- **ページ抜粋**
• • • •

2/3/23にInvestigating Kremlinに発表された調査結果を翻訳しました。

長年にわたり、ロシア議会内部から運営されていた秘密組織が、占領下のウクライナに対する欧州の政策に干渉することに成功していた。流出した電子メールから、この組織の概要と、モスクワの政策推進に協力した欧州連合の政治家がいかに現金と役得を提供されていたかが新たに明らかになった。

主要な調査結果

  • 流出した電子メールによると、下院の内部関係者がアナリストやジャーナリストなどのネットワークを構築し、クレムリンの利益を海外にプッシュする手助けをしたことが明らかになった。

  • 彼のグループは、ヨーロッパの政治家に現金を提供し、地元の議会で親ロシア派の動議を提案させ、極右活動家に報酬を支払ってヨーロッパのメディアで親クレムリンの記事を掲載させた。

  • このネットワークは、ヨーロッパの政治家やビジネスマンのためにクリミアへの旅行を手配し、旅費と宿泊費はロシアの国家基金が負担し、一部の個人には謝礼が提供されたようである。

  • また、欧州の政治家を選挙監視員としてロシアに招き、6万8000ユーロの予算が割り当てられた。

2022年2月、ロシアがウクライナに侵攻して以来、プーチンの海外侵略に対する非難は熱を帯びてきた。しかし、ロシアはまだ欧州の時折の友好的な声を頼りにすることが可能だ。例えば、イタリアの極右地方議員ステファノ・ヴァルデガンベリは昨年11月、EUがロシアをテロ国家に指定したことを「歴史の真実を否定することで紛争を助長する重大な誤り」と非難する論説を寄せた。

しかし、ヴァルデガンベリが言及しなかったのは、彼が長い間、クレムリンに直結するロシアの秘密ロビー団体と協力して来たということだ。少なくとも2014年以来、そのグループは、ロシアのクリミア占領を正当化し、EU諸国内で親モスクワ政策を促進するために、ヨーロッパの政治家に現金を流す計画を立案していたのだ。

• • • •

- **提供資料**
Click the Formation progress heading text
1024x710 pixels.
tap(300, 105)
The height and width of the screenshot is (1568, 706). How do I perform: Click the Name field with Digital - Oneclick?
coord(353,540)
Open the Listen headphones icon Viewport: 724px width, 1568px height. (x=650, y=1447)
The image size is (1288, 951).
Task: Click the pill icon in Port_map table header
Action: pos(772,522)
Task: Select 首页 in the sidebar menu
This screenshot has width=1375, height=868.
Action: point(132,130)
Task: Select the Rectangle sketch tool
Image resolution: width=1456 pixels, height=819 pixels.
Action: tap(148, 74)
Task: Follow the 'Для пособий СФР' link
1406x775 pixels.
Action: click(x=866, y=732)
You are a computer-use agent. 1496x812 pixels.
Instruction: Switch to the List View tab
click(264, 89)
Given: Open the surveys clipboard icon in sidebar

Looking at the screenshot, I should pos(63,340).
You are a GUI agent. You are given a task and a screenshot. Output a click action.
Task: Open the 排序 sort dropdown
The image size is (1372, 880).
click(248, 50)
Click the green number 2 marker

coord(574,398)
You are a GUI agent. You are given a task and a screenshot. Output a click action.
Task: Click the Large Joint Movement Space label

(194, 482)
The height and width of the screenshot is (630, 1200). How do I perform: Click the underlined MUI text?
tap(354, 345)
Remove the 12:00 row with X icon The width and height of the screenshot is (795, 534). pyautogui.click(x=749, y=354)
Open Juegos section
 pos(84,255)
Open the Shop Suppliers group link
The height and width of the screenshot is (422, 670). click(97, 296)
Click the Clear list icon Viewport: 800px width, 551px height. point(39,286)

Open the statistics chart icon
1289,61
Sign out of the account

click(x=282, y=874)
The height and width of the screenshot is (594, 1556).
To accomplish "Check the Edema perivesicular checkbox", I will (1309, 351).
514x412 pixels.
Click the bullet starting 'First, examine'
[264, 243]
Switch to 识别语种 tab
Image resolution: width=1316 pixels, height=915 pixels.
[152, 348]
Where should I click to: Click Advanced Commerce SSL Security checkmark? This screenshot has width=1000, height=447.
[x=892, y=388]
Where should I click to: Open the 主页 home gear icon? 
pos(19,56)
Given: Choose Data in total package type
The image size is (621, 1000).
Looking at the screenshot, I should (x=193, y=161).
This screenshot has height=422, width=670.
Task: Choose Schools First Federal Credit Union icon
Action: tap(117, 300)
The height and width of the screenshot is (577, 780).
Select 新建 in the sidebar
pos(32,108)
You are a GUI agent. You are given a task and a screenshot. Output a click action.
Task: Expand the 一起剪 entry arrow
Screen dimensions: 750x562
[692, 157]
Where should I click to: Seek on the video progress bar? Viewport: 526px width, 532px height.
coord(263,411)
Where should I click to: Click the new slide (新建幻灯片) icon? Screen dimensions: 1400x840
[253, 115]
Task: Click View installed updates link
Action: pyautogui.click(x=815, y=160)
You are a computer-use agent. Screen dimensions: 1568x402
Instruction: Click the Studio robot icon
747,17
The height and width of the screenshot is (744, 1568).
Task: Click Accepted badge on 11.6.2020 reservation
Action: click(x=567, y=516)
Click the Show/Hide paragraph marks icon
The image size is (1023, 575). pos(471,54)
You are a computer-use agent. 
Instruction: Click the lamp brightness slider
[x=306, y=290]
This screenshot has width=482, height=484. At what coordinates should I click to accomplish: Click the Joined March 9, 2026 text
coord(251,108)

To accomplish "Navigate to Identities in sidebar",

• • • •

- **作業目標 1**
ページ抜粋の内容を二文で要約しなさい。
- **作業目標 2**
ページ抜粋のうち、「2022年2月、ロシアがウク」という語句を含む箇所で始まり「り」と非難する論説を寄せた。」で終わる部分を、一字も変えずに書き写しなさい。
資料の項目は、ページ抜粋とは別の出典から取られたものである。

- **解答 1**
流出した電子メールから、ロシア下院の内部関係者が築いたネットワークが、欧州の政治家への現金提供、クリミア旅行の手配、選挙監視員としての招待などを通じてクレムリンの利益を海外で推進していたことが明らかになった。イタリアの極右地方議員ステファノ・ヴァルデガンベリはEUによるロシアのテロ国家指定を非難する論説を寄せたが、彼は長い間このロシアの秘密ロビー団体と協力して来た。

- **解答 2**
2022年2月、ロシアがウクライナに侵攻して以来、プーチンの海外侵略に対する非難は熱を帯びてきた。しかし、ロシアはまだ欧州の時折の友好的な声を頼りにすることが可能だ。例えば、イタリアの極右地方議員ステファノ・ヴァルデガンベリは昨年11月、EUがロシアをテロ国家に指定したことを「歴史の真実を否定することで紛争を助長する重大な誤り」と非難する論説を寄せた。